PLAIN TRUTH: Let’s applaud the courage it takes to leave

Let’s stop celebrating only couples that stick together, and also encourage women in dangerous relationships to leave. PHOTO| FILE| NATION MEDIA GROUP

What you need to know:

  • I’m not surprised. We are a generation of women who grew up fairy tales.
  • We were told that you and the man you love should grow old together, that only death should part you. That love should be forever.

A few days ago, I met a woman who has made the decision to separate from her husband but hasn’t breathed a word of it to her family or friends. The end of a long term relationship is something a lot of women will not openly speak about for fear of stigma or seeming like failures for being unable to ‘keep a man’. It is different with this woman.

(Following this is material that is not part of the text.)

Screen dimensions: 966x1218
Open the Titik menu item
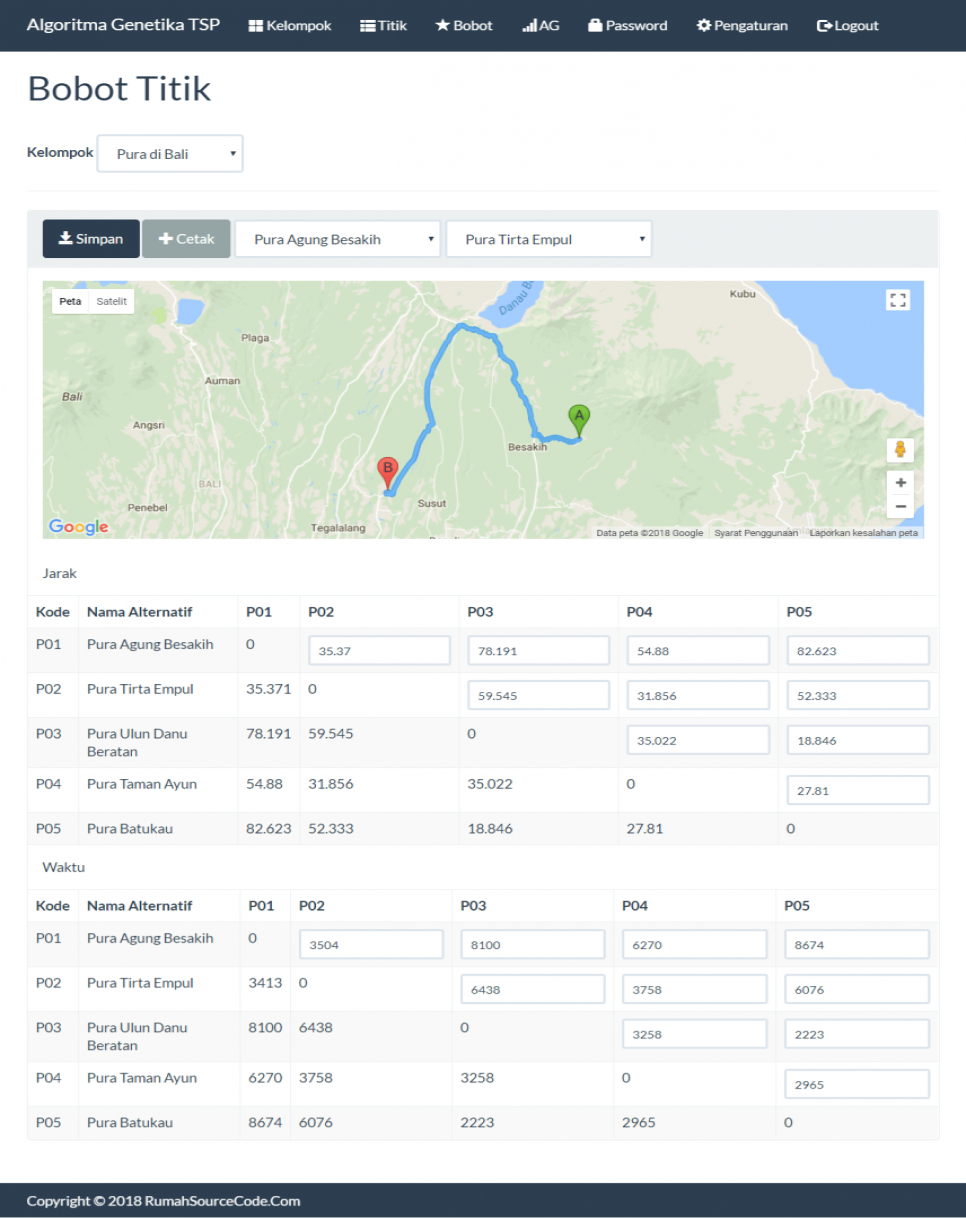(383, 26)
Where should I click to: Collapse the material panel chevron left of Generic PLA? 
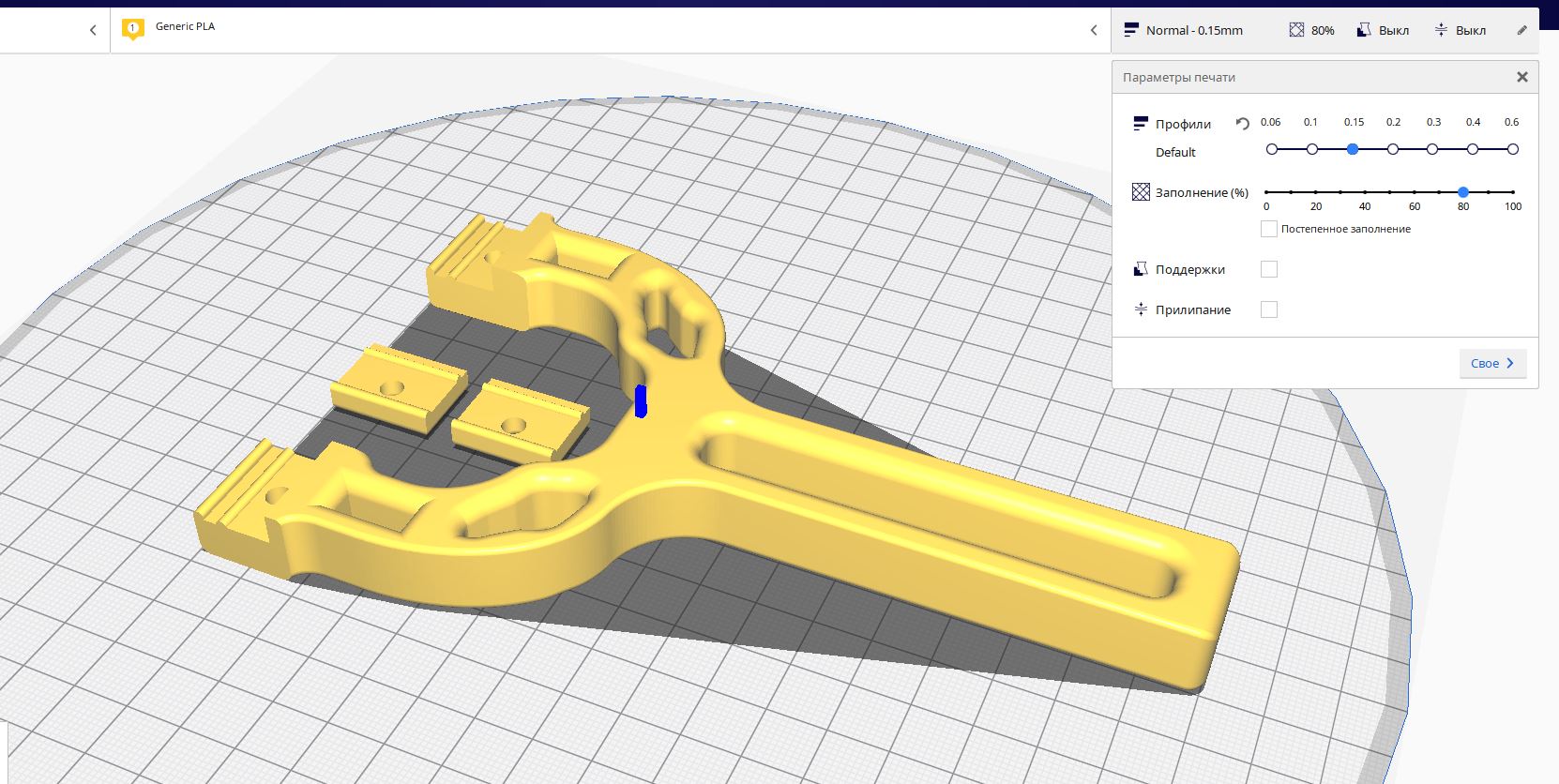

She told me that she is embarrassed that she allowed a man to waste her time. This, after a nine-year-long marriage. “I should have known it wasn’t going to last forever,” she says.

I’m not surprised. We are a generation of women who grew up fairy tales. We were told that you and the man you love should grow old together, that only death should part you. That love should be forever. We saw our mothers and grandmothers struggle to stay in marriages that were not working because that is what was expected of them, and because staying was the measure of a woman’s strength. Even if we should know better, we are walking in those very footsteps.

The truth is that while love can last a lifetime, it can also last a year. A relationship’s end doesn’t mean that it wasn’t love. It wasn’t a waste of time or emotion either. As long as you learnt something about yourself, about human relationships or how the world works, then I would say that relationship was a success even if it did not last very long.

The point a woman misses when she is deciding to leave or stay in a relationship that is no longer serving her needs is that ending a relationship will not erase the good times. It will not erase the fact that there were fulfilled moments or that the two of you built a family or a business empire together.

Let’s change this mindset of success in love being equal to a happy ever after. Love isn’t staying in a relationship that has turned toxic because you are afraid of leaving. It’s not fighting to stay with a man who discovers, years into your relationship, that he is sexually attracted to other men. It’s not staying with a man who hits you. Love can acknowledge when things stop working between you and your significant other. It can be making the decision to salvage your happiness and your sanity when things get to a point of no return.

So let’s start applauding the courage it takes to run from an abusive spouse. Let’s tell our friends the truth about staying in a marriage for the sake of the children. Tell them that it’s selfish, not heroic. Quit advising women in violent relationships to stay and pray about it. Tell them to love themselves.